Extract only the lines from the start of the entries below to the line with "旧デザインで表示 (70, 2491)", inclusive; omit every picture.

Data entries:
#####
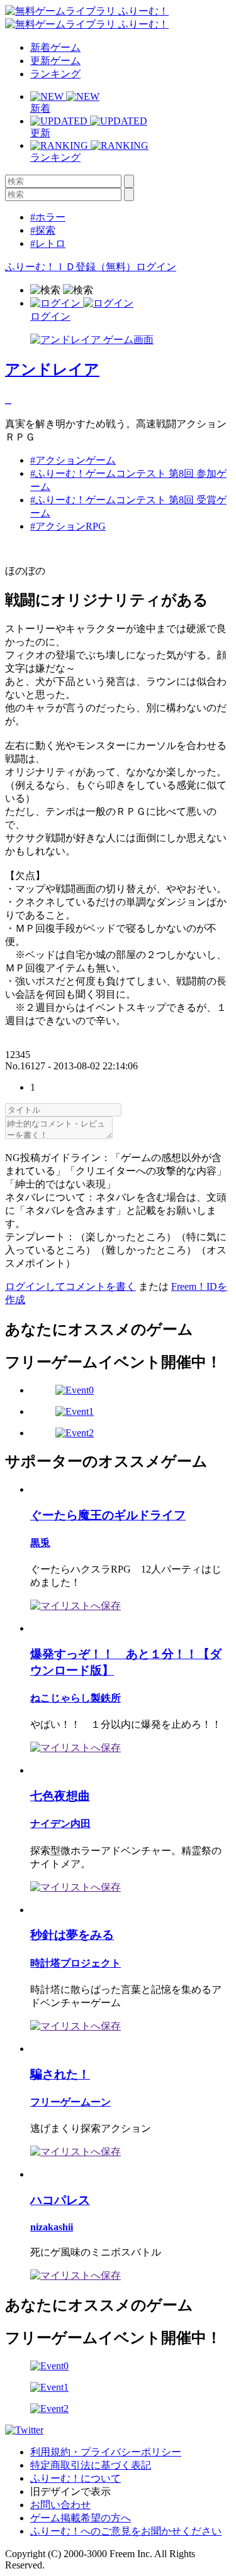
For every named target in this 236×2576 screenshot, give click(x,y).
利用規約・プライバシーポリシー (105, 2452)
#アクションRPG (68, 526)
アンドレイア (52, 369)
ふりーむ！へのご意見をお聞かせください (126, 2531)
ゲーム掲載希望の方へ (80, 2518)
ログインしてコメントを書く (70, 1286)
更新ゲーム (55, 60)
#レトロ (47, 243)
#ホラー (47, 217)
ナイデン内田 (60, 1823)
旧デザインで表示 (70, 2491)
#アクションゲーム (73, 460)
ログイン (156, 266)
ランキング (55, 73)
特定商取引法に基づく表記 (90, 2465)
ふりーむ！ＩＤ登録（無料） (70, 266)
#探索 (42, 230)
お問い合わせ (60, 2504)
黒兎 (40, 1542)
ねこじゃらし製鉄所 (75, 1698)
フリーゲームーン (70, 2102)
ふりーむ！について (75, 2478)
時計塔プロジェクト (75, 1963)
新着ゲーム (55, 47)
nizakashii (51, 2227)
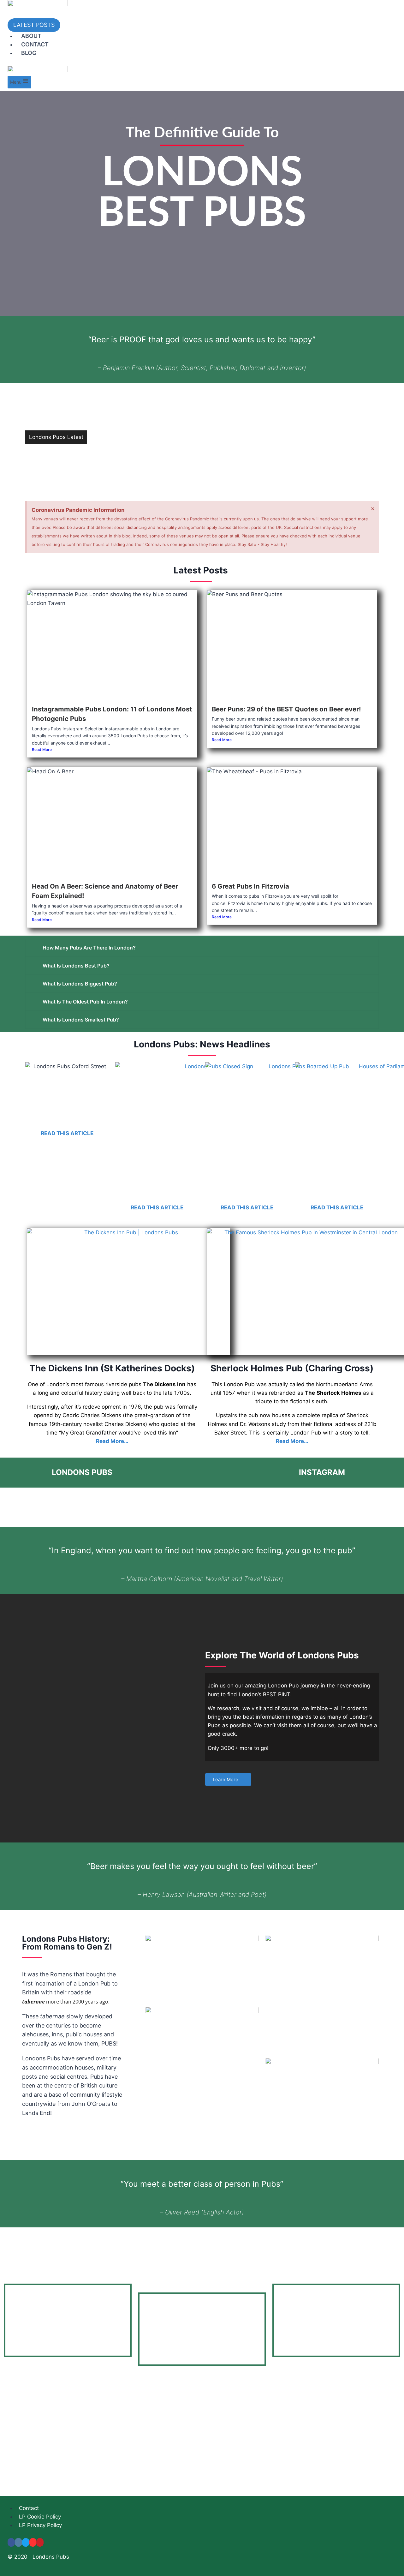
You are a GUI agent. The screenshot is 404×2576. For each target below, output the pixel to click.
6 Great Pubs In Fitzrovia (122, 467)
#####
[Task response]:
For every named target in this 236×2576 screenshot, give click(x,y).
利用規約・プライバシーポリシー (105, 2452)
#アクションRPG (68, 526)
アンドレイア (52, 369)
ふりーむ！へのご意見をお聞かせください (126, 2531)
ゲーム掲載希望の方へ (80, 2518)
ログインしてコメントを書く (70, 1286)
更新ゲーム (55, 60)
#レトロ (47, 243)
#ホラー (47, 217)
ナイデン内田 (60, 1823)
旧デザインで表示 (70, 2491)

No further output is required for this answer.